CMS is unveiling a new funding model aimed at giving rural healthcare providers financial and regulatory incentives to improve quality-based care delivery - including adopting telehealth.
Federal officials are promoting telehealth expansion in rural communities through a new funding model that gives healthcare providers the financial resources to adopt connected health platforms.
The CHART (Community Health Access and Rural Transformation) Model, unveiled this week by the Centers for Medicare & Medicaid Services in response to President Donald Trump’s Executive Order, “will empower rural communities to develop a system of care to deliver high quality care to their patients by providing support through new seed funding and payment structures, operational and regulatory flexibilities and technical and learning support,” CMS announced.
The program create two separate tracks: the Community Transformation Track and the Accountable Care Organizations (ACO) Transformation Track.
According to a fact sheet supplied by CMS, a key facet of both tracks is the continuation of expanded telehealth coverage put in place over the past few months to address the coronavirus pandemic. Trump’s Executive Order called on CMS to extend many of those emergency rules beyond the national emergency, and CMS has included some enhancements in its proposed 2021 Physician Fee Schedule, which came out at the same time as the Executive Order.
The model also offers opportunities to use telehealth for home health visits, remote patient monitoring programs and in skilled nursing facilities.
Telehealth advocates have long lobbied for expanded connected health resources in rural areas, where access issues are often caused by physical barriers (geography, travel time and weather), broadband capacity and a shortage of care providers.
One of the critical pieces of telehealth adoption is financial support.

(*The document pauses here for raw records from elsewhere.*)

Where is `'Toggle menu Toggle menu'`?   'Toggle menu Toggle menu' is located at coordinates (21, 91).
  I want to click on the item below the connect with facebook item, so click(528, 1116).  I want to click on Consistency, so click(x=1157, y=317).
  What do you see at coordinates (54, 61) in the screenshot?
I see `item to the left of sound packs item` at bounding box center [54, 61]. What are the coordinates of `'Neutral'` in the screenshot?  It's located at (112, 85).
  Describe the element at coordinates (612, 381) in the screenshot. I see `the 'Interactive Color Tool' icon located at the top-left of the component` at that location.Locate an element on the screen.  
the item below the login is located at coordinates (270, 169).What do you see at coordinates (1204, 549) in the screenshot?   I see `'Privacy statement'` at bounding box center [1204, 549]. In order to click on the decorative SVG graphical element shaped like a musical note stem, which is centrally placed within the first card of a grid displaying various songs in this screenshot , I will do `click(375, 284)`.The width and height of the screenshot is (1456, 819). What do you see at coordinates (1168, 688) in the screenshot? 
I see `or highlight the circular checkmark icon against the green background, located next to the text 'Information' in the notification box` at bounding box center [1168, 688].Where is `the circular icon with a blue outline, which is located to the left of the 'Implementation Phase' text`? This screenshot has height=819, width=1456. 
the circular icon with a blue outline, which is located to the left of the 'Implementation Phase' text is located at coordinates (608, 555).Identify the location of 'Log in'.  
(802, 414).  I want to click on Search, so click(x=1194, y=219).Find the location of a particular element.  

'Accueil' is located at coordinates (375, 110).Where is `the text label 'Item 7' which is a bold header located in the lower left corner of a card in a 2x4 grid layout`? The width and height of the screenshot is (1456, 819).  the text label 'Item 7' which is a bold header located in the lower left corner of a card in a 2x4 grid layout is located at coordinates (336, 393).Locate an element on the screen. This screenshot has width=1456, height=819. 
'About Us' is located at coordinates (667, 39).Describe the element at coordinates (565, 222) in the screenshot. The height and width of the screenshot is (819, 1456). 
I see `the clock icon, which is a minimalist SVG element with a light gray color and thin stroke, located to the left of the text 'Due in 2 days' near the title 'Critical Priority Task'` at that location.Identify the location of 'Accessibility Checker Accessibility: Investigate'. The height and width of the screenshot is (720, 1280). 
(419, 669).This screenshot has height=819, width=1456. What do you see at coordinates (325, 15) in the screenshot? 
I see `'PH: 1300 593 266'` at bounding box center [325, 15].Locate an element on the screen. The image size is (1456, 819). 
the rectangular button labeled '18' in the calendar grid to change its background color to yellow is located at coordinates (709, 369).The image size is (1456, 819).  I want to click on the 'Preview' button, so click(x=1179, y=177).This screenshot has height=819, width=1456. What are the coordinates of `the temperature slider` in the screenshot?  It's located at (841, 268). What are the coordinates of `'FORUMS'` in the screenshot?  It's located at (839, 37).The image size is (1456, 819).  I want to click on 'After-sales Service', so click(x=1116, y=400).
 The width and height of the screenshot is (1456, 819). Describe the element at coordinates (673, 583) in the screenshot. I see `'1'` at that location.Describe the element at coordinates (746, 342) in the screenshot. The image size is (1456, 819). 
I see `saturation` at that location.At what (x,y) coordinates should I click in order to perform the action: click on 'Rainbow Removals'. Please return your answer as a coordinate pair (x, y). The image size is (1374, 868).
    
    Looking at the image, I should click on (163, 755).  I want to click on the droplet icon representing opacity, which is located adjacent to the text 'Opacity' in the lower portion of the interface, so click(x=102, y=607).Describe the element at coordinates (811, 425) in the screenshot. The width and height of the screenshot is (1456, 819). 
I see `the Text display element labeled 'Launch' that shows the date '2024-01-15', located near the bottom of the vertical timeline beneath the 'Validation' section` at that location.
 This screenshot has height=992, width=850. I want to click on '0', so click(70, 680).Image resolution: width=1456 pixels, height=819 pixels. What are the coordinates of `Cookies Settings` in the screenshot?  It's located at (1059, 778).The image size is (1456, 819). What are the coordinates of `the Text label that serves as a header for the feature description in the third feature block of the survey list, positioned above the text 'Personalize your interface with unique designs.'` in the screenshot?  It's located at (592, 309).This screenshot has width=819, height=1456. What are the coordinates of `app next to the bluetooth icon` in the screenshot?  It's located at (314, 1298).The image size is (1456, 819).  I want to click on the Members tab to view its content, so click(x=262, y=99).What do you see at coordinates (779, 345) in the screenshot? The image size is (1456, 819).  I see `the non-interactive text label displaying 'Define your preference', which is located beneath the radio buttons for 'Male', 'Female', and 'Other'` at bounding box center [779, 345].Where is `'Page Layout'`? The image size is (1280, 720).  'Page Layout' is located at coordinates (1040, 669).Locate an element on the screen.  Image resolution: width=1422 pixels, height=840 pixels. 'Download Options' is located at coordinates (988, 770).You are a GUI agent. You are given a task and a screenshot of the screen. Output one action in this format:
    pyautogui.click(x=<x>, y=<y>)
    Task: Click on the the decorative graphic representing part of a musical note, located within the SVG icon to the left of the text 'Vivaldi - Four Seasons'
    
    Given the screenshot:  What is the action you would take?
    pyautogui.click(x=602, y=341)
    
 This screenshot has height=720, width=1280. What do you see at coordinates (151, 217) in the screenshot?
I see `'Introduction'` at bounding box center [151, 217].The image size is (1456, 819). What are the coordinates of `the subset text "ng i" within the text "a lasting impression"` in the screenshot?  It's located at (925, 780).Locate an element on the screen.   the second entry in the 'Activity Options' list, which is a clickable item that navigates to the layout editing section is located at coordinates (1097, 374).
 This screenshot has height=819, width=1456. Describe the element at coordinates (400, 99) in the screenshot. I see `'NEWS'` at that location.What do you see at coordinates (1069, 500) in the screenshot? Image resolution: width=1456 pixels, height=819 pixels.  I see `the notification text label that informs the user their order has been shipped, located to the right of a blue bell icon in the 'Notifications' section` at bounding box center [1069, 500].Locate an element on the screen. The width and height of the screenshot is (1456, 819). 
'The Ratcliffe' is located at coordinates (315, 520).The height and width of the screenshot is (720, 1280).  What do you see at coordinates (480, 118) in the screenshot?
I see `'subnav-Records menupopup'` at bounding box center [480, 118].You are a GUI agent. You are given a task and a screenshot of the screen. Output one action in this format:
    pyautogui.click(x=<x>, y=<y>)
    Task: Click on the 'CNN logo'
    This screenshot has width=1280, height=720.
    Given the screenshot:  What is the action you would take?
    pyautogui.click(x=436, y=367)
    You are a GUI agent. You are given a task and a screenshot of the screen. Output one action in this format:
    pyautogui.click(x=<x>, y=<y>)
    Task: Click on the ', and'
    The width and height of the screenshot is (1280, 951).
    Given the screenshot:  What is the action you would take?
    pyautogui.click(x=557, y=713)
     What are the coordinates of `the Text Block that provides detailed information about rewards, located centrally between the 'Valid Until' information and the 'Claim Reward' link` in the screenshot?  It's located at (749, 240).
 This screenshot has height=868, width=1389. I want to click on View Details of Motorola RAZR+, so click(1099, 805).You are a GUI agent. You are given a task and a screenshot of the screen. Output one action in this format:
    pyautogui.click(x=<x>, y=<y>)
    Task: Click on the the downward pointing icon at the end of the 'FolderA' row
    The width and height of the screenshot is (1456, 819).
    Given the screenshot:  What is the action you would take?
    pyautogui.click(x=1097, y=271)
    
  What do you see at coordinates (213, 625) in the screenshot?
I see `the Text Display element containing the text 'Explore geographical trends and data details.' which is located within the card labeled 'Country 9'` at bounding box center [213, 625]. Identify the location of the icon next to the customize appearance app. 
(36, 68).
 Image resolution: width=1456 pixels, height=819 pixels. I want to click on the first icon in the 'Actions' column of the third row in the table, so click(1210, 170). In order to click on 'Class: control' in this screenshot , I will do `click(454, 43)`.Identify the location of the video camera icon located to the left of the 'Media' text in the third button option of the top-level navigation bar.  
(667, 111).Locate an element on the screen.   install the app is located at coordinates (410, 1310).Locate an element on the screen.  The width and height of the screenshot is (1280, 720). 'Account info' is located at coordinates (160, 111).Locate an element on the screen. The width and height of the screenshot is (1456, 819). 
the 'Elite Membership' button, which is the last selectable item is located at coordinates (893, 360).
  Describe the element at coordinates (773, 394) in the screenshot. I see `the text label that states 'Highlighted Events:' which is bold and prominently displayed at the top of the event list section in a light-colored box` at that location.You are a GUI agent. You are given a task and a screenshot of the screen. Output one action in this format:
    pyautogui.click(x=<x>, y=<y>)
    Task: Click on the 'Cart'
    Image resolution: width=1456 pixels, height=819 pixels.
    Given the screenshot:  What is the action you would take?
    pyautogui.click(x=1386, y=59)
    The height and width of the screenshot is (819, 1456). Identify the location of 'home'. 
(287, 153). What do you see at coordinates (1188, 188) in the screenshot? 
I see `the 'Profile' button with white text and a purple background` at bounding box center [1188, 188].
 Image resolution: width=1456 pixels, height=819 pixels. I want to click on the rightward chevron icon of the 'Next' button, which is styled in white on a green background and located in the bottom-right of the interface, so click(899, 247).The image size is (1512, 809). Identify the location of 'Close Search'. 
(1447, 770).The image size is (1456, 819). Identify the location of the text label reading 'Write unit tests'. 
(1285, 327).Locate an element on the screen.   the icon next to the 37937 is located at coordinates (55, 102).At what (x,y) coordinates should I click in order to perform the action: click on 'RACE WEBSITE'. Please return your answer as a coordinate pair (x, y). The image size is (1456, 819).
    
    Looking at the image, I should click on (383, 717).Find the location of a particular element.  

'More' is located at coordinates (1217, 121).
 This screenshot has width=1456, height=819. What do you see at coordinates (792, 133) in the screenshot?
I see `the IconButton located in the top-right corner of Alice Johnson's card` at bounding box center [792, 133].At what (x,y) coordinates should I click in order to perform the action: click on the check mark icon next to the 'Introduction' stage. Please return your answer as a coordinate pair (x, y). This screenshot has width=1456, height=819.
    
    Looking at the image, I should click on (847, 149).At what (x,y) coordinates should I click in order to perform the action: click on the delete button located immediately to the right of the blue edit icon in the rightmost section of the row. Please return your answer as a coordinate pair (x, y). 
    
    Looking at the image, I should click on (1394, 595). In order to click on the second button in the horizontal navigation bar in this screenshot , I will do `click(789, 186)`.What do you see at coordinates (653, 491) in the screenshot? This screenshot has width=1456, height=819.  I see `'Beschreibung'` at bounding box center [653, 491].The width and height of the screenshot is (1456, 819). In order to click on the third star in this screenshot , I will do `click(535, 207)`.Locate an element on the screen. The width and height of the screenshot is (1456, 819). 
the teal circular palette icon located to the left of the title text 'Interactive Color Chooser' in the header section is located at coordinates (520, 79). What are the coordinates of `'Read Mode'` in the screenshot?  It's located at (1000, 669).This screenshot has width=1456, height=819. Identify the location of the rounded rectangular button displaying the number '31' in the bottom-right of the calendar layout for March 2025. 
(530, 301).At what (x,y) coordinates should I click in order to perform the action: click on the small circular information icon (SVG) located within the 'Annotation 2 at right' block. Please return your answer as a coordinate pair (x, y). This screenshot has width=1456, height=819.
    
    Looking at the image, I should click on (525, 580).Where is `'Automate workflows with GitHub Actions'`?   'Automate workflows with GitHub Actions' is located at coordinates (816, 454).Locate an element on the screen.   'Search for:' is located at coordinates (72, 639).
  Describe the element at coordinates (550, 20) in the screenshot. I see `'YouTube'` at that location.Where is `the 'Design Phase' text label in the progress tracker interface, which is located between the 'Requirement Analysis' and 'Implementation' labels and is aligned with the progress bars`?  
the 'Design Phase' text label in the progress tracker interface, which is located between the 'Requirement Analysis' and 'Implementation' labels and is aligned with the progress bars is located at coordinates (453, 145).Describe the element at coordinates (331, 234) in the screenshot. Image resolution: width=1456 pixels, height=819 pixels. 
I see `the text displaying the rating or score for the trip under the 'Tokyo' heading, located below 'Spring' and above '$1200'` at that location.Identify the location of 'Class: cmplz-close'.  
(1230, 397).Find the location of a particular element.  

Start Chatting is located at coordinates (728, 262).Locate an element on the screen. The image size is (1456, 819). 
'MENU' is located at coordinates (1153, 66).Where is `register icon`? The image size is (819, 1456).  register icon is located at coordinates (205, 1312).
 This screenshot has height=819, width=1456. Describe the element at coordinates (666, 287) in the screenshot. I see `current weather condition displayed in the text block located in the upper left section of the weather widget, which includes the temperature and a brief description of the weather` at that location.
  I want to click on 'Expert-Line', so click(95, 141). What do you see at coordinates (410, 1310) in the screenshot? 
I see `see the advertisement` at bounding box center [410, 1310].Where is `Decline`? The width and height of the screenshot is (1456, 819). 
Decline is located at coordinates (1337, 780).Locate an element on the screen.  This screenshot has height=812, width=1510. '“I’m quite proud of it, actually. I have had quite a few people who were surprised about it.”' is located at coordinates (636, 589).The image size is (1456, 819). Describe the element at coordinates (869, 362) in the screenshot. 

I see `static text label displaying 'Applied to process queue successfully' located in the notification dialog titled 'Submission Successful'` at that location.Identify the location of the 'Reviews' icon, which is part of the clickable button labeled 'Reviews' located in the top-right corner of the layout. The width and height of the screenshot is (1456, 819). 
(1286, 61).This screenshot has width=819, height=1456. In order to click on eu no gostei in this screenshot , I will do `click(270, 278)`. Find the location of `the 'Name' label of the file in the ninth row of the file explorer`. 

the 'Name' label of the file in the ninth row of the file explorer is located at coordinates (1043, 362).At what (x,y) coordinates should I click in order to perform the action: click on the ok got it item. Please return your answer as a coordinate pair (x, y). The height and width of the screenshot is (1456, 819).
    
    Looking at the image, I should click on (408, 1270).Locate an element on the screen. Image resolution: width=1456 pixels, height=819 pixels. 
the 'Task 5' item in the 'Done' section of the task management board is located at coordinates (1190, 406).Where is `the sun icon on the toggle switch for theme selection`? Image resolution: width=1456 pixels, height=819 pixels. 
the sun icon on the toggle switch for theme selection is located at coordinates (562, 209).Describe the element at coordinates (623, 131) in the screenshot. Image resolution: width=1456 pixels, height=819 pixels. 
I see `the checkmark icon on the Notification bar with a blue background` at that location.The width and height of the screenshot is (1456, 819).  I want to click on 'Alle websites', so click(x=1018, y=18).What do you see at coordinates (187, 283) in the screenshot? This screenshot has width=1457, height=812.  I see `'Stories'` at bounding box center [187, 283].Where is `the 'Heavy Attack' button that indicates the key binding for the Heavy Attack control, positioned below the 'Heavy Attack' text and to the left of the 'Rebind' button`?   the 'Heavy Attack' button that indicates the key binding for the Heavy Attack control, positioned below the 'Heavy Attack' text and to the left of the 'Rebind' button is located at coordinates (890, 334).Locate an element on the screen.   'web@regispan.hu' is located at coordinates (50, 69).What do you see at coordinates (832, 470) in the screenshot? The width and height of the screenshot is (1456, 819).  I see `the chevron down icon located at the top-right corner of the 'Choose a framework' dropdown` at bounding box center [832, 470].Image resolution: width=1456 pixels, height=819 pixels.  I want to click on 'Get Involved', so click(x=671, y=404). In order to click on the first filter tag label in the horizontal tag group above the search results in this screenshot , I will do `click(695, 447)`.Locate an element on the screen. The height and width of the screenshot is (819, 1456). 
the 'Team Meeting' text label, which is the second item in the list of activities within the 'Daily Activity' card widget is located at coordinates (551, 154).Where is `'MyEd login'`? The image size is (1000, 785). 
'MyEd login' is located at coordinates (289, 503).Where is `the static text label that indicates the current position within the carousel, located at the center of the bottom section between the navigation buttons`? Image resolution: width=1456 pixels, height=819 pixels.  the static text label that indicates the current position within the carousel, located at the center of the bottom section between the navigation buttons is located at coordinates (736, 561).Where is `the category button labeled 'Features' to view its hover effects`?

Particularly during the current COVID-19 crisis but long before the pandemic hit, rural providers have been struggling to stay afloat, and have found little time or inclination to try out telemedicine and mHealth tools. Giving them the financial footing up front and the encouragement to look at new delivery models may prompt more rural providers to embrace teleehalth.
“Through the CHART Model, CMS aims to continue addressing these disparities by providing a way for rural communities to transform their health care delivery systems by leveraging innovative financial arrangements as well as operational and regulatory flexibilities,” CMS officials said in the fact sheet.
CMS officials plan to release a Notice of Funding Opportunity (NOFO) for Community Transformation Track, which will involve as many as 15 lead organizations, in September. A Request for Application (RFA) for up to 20 rurally focused ACOs expected to take part in the ACO Transformation Track will be posted in early 2021.